For years, leaders in the Physics Education Research community like David Hestenes, Emeritus Professor of Physics at ASU, have recognized that the traditional lecture-demonstration mode of instruction is ineffective. Students can memorize procedures to get “the right answer” when they encounter problems like the ones they have practiced working, but they flounder when they run into word problems which demand a real understanding of the concepts behind the formulas. Hestenes concluded that students learn best when they are guided to construct their own understanding of the essential ideas. Working with Malcolm Wells, an experienced high school teacher, he helped to develop Modeling Instruction, an approach that emphasizes the construction and application of conceptual models as a way of learning and doing science.

Your instructor is one of thousands nationwide who has most likely attended (or is working closely with someone who attended) an intense summer workshop to learn how to implement this instructional approach. One of the key components is to avoid “teaching by telling”; instead the instructor guides students to a deep understanding of the principles by asking leading questions and encouraging discussion among the students in class. If you are used to viewing the instructor as the “source of knowledge” you might find this approach uncomfortable at first. But after a while, most students come to appreciate being in a class where the instructor encourages them to express their own ideas by asking, “How do you know that?” and “Why do you think that?” Research shows that students in a class where they are actively engaged consistently outperform those in traditional classes.

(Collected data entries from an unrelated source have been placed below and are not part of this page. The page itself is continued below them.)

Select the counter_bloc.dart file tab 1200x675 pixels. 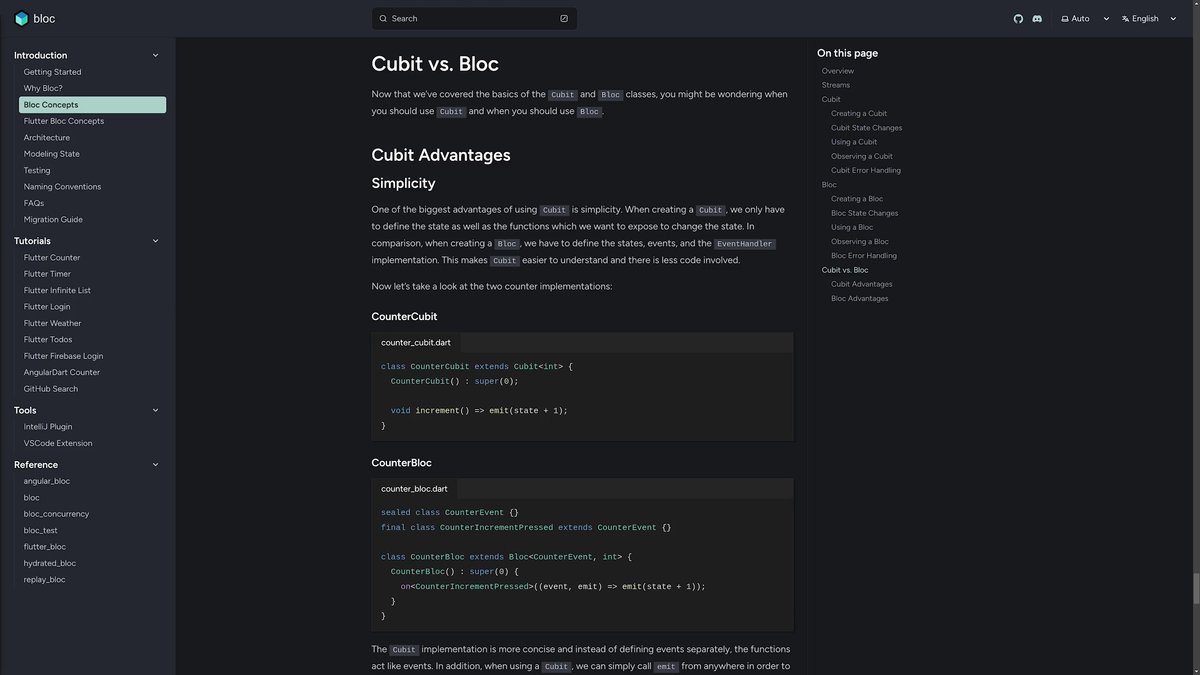[414, 489]
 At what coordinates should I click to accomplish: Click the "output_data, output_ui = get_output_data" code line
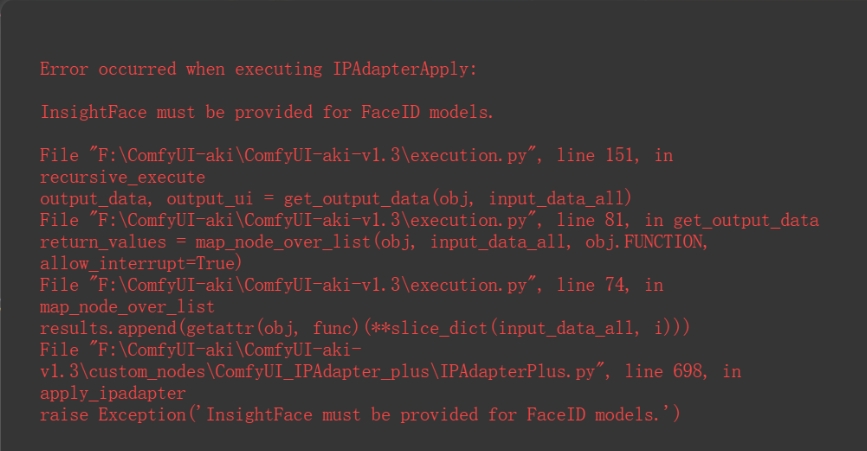(x=335, y=198)
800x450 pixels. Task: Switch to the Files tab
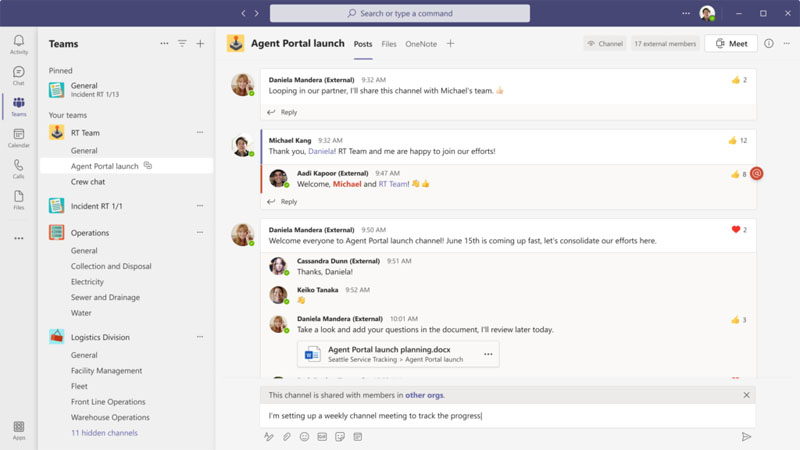point(389,44)
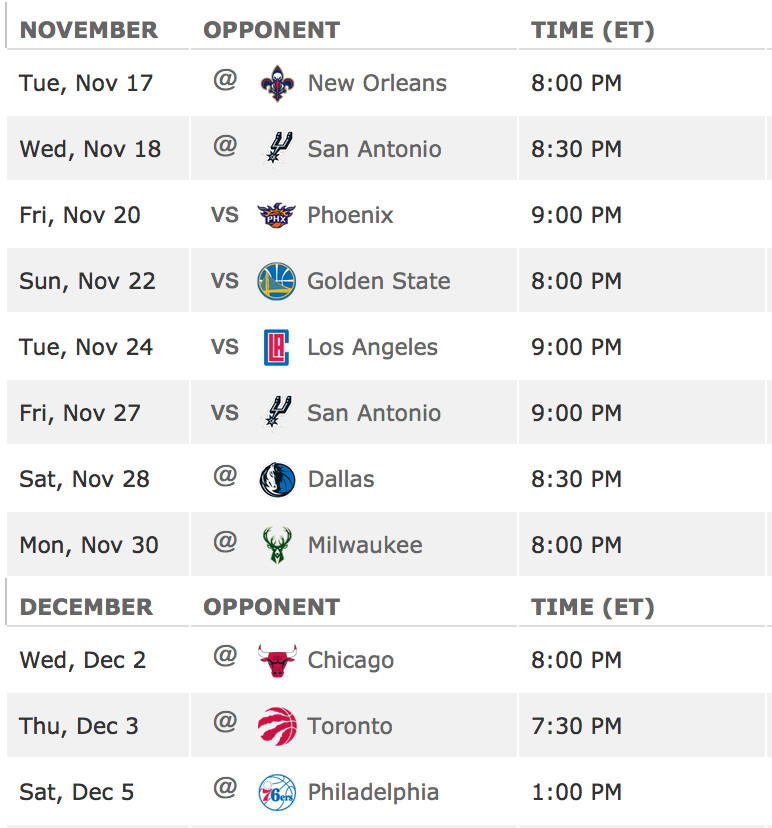772x828 pixels.
Task: Open the Los Angeles team link
Action: 372,347
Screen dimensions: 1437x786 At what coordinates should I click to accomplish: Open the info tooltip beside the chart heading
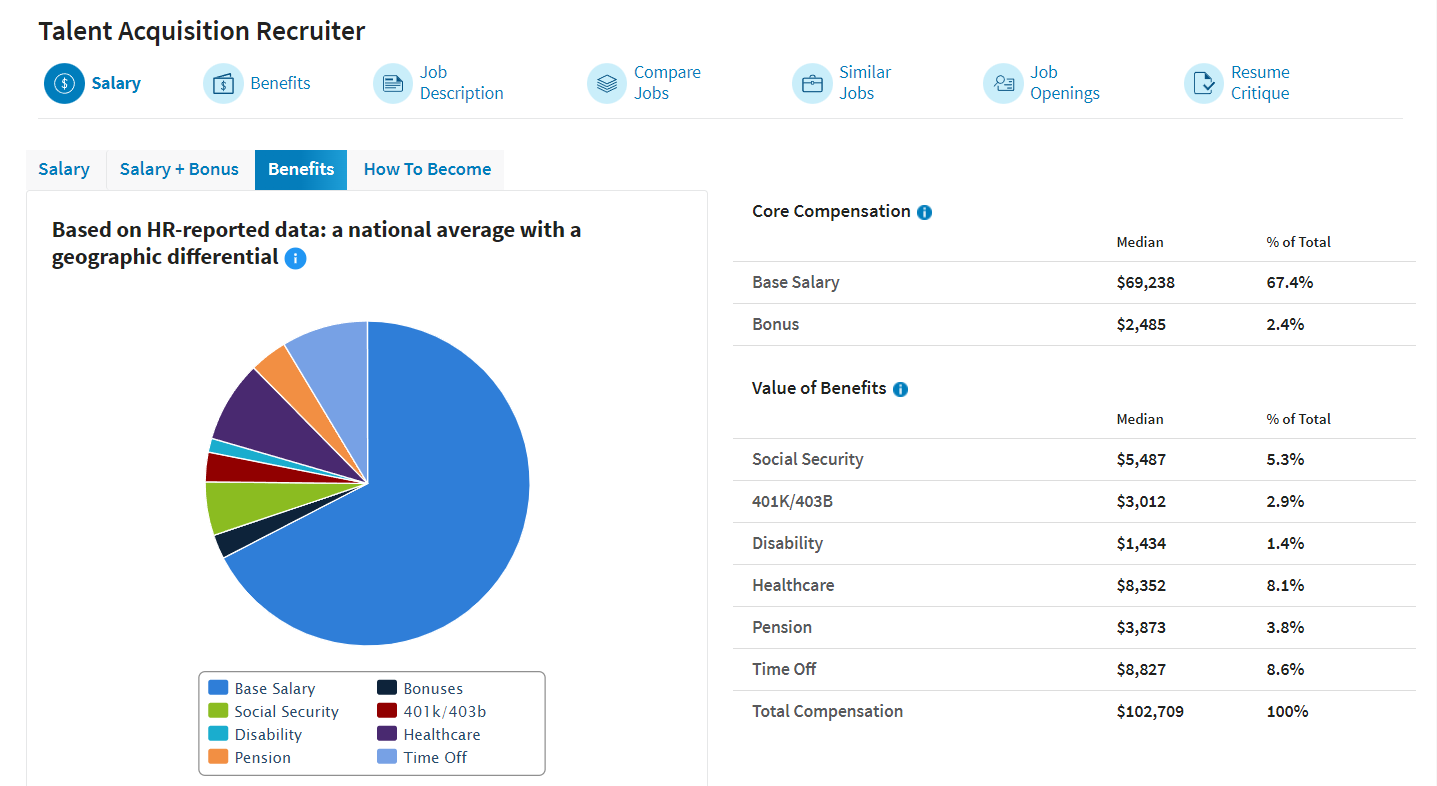[295, 258]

So, don’t get frustrated when your instructor answers your question with a question. He or she is simply trying to get you to think the matter through on your own. You will find that, in the long run, your ability to frame a thoughtful question or convincingly express your position during a discussion will be far more useful than being able to spout back “factons” that you have memorized.  Talk to your instructor about your feelings about the class – you will find that he or she is genuinely interested in a dialogue with you. Eventually, you will come to wish that all of your courses were taught in this manner.